Your assignment: Repeat the data exactly, every last line of it.

----

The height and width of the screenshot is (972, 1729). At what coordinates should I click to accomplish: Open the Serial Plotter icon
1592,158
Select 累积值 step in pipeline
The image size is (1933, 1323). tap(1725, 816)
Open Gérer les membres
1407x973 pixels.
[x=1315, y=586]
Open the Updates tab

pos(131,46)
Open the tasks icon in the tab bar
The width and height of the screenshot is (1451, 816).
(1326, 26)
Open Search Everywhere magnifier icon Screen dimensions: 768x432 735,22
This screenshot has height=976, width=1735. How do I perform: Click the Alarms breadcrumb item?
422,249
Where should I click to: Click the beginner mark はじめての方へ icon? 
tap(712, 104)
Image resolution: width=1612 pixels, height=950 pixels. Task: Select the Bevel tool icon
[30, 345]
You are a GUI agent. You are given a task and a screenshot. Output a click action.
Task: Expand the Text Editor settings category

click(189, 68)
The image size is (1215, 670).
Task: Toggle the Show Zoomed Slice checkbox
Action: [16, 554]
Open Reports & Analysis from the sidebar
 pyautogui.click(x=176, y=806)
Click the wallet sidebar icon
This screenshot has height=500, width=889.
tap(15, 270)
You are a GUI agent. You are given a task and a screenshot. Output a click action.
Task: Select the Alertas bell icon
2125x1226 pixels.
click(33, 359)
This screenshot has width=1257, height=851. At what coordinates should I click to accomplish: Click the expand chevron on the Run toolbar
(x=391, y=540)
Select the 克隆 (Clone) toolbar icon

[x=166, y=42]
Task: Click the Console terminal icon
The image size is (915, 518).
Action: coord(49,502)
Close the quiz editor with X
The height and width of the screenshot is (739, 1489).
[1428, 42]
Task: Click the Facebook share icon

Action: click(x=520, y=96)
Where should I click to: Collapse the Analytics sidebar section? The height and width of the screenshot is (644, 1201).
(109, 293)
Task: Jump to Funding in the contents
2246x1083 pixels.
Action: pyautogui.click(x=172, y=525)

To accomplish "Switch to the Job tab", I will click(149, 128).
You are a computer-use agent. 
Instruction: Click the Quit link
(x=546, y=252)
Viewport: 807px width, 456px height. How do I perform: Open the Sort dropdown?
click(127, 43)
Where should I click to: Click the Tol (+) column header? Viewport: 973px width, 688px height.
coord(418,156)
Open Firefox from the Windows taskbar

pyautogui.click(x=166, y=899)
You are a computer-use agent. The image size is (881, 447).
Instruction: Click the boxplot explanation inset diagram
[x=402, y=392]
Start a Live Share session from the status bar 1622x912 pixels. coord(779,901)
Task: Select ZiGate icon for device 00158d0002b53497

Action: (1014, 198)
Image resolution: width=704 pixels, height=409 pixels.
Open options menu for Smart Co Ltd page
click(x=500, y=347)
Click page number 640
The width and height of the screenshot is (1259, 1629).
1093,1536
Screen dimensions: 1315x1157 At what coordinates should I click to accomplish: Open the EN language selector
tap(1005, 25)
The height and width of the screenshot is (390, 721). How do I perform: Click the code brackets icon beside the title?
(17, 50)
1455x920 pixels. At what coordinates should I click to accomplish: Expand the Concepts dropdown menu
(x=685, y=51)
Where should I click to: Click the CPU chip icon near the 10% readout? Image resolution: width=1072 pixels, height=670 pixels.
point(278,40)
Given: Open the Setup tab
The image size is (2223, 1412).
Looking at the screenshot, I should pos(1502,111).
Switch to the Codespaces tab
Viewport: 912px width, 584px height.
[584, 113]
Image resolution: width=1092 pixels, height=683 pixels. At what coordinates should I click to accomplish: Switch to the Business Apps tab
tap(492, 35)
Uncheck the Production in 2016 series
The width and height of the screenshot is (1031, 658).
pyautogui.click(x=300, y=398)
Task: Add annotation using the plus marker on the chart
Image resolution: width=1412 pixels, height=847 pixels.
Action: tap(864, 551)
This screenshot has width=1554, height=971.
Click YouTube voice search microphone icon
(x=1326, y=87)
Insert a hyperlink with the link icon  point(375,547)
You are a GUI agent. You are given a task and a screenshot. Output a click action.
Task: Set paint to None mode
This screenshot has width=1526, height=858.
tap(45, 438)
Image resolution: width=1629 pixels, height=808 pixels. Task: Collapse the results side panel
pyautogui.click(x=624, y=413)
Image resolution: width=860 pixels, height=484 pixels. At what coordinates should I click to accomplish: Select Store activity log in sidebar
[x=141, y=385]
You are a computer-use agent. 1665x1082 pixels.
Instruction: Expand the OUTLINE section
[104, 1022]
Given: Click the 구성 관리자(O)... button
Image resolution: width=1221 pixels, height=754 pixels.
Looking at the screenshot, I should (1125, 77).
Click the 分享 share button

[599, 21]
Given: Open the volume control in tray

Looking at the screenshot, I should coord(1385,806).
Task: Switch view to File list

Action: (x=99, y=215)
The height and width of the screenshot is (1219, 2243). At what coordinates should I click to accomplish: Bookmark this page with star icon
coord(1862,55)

----

Result:
The height and width of the screenshot is (972, 1729). At what coordinates should I click to accomplish: Open the Serial Plotter icon
1592,158
Select 累积值 step in pipeline
The image size is (1933, 1323). tap(1725, 816)
Open Gérer les membres
1407x973 pixels.
[x=1315, y=586]
Open the Updates tab

pos(131,46)
Open the tasks icon in the tab bar
The width and height of the screenshot is (1451, 816).
(1326, 26)
Open Search Everywhere magnifier icon Screen dimensions: 768x432 735,22
This screenshot has height=976, width=1735. How do I perform: Click the Alarms breadcrumb item?
422,249
Where should I click to: Click the beginner mark はじめての方へ icon? 
tap(712, 104)
Image resolution: width=1612 pixels, height=950 pixels. Task: Select the Bevel tool icon
[30, 345]
You are a GUI agent. You are given a task and a screenshot. Output a click action.
Task: Expand the Text Editor settings category

click(189, 68)
The image size is (1215, 670).
Task: Toggle the Show Zoomed Slice checkbox
Action: [16, 554]
Open Reports & Analysis from the sidebar
 pyautogui.click(x=176, y=806)
Click the wallet sidebar icon
This screenshot has height=500, width=889.
tap(15, 270)
You are a GUI agent. You are given a task and a screenshot. Output a click action.
Task: Select the Alertas bell icon
2125x1226 pixels.
click(33, 359)
This screenshot has width=1257, height=851. At what coordinates should I click to accomplish: Click the expand chevron on the Run toolbar
(x=391, y=540)
Select the 克隆 (Clone) toolbar icon

[x=166, y=42]
Task: Click the Console terminal icon
The image size is (915, 518).
Action: coord(49,502)
Close the quiz editor with X
The height and width of the screenshot is (739, 1489).
[1428, 42]
Task: Click the Facebook share icon

Action: click(x=520, y=96)
Where should I click to: Collapse the Analytics sidebar section? The height and width of the screenshot is (644, 1201).
(109, 293)
Task: Jump to Funding in the contents
2246x1083 pixels.
Action: pyautogui.click(x=172, y=525)

To accomplish "Switch to the Job tab", I will click(149, 128).
You are a computer-use agent. 
Instruction: Click the Quit link
(x=546, y=252)
Viewport: 807px width, 456px height. How do I perform: Open the Sort dropdown?
click(127, 43)
Where should I click to: Click the Tol (+) column header? Viewport: 973px width, 688px height.
coord(418,156)
Open Firefox from the Windows taskbar

pyautogui.click(x=166, y=899)
You are a computer-use agent. The image size is (881, 447).
Instruction: Click the boxplot explanation inset diagram
[x=402, y=392]
Start a Live Share session from the status bar 1622x912 pixels. coord(779,901)
Task: Select ZiGate icon for device 00158d0002b53497

Action: (1014, 198)
Image resolution: width=704 pixels, height=409 pixels.
Open options menu for Smart Co Ltd page
click(x=500, y=347)
Click page number 640
The width and height of the screenshot is (1259, 1629).
1093,1536
Screen dimensions: 1315x1157 At what coordinates should I click to accomplish: Open the EN language selector
tap(1005, 25)
The height and width of the screenshot is (390, 721). How do I perform: Click the code brackets icon beside the title?
(17, 50)
1455x920 pixels. At what coordinates should I click to accomplish: Expand the Concepts dropdown menu
(x=685, y=51)
Where should I click to: Click the CPU chip icon near the 10% readout? Image resolution: width=1072 pixels, height=670 pixels.
point(278,40)
Given: Open the Setup tab
The image size is (2223, 1412).
Looking at the screenshot, I should pos(1502,111).
Switch to the Codespaces tab
Viewport: 912px width, 584px height.
[584, 113]
Image resolution: width=1092 pixels, height=683 pixels. At what coordinates should I click to accomplish: Switch to the Business Apps tab
tap(492, 35)
Uncheck the Production in 2016 series
The width and height of the screenshot is (1031, 658).
pyautogui.click(x=300, y=398)
Task: Add annotation using the plus marker on the chart
Image resolution: width=1412 pixels, height=847 pixels.
Action: tap(864, 551)
This screenshot has width=1554, height=971.
Click YouTube voice search microphone icon
(x=1326, y=87)
Insert a hyperlink with the link icon  point(375,547)
You are a GUI agent. You are given a task and a screenshot. Output a click action.
Task: Set paint to None mode
This screenshot has width=1526, height=858.
tap(45, 438)
Image resolution: width=1629 pixels, height=808 pixels. Task: Collapse the results side panel
pyautogui.click(x=624, y=413)
Image resolution: width=860 pixels, height=484 pixels. At what coordinates should I click to accomplish: Select Store activity log in sidebar
[x=141, y=385]
You are a computer-use agent. 1665x1082 pixels.
Instruction: Expand the OUTLINE section
[104, 1022]
Given: Click the 구성 관리자(O)... button
Image resolution: width=1221 pixels, height=754 pixels.
Looking at the screenshot, I should (1125, 77).
Click the 分享 share button

[599, 21]
Given: Open the volume control in tray

Looking at the screenshot, I should coord(1385,806).
Task: Switch view to File list

Action: (x=99, y=215)
The height and width of the screenshot is (1219, 2243). At what coordinates should I click to accomplish: Bookmark this page with star icon
coord(1862,55)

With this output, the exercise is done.